Gökbilim üzerine yeni keşiflerin yapıldığı merkezlerden biri de bildiğiniz üzere Avrupa Güney Gözlemevi (ESO)’dir. ESO’nun sayfasına girdiğinizde üstte, birçok ülkenin bayrağının yer aldığını  görürüz.  İşte o bayraklar ilgili ülkenin diline göre sayfanın düzenlendiğini belirtir. Yakında bu bayrakların yanına bir de Türk Bayrağımız eklenecek. Henüz test aşamasında olan ESO-Türkiye sayfasından yeni bir haberi sizlerle Astronomi Diyarı üzerinden paylaşıyorum. Gerek sayfayı Türkçe haline getiren ve gerekse de ilgili haberi Türkçeleştiren Arif  Solmaz’a da bir teşekkür etmek gerek.

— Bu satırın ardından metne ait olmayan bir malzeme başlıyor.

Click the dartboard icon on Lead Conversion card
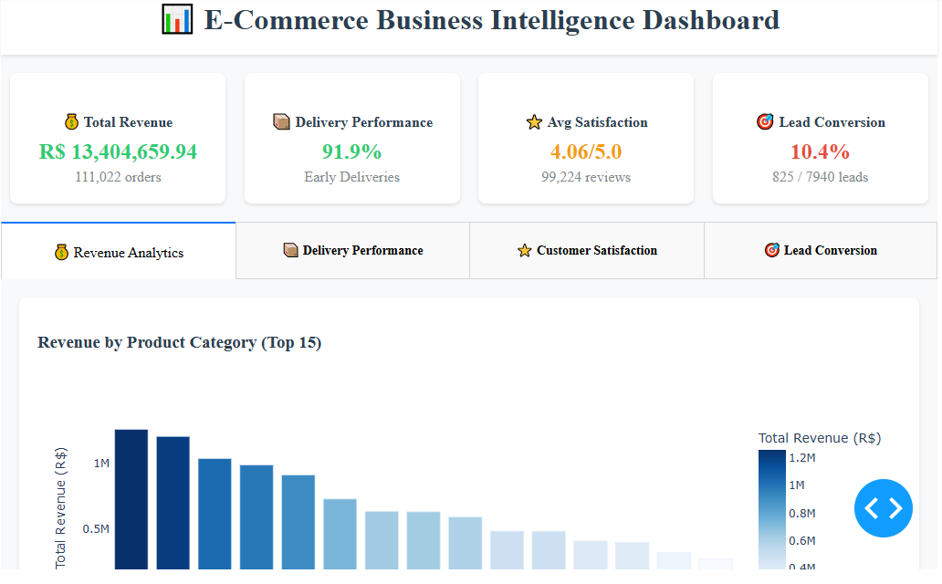 click(764, 120)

Gökbilimciler, çok uzak evren taramalarının çoğunda gerçek ışığın büyük bir kısmının gözlenemediğini uzun süredir biliyorlardı. Şimdi, ESO’nun Çok Büyük Teleskop’unu (VLT) oluşturan dört adet dev 8.2 metrelik teleskoptan ikisi kullanılarak gerçekleştirilen oldukça derin gökyüzü taraması ve eşşiz, özel-üretilmiş bir filtre sayesinde gökbilimciler yaklaşık 10 milyar ışık-yılı uzaklıktaki gökadaların büyük bir kısmının keşfedilmemiş olduğunu belirlediler. Ayrıca tarama evrenin bu erken dönemine ait en sönük gökadaların ortaya çıkarılmasına da yardımcı oldu.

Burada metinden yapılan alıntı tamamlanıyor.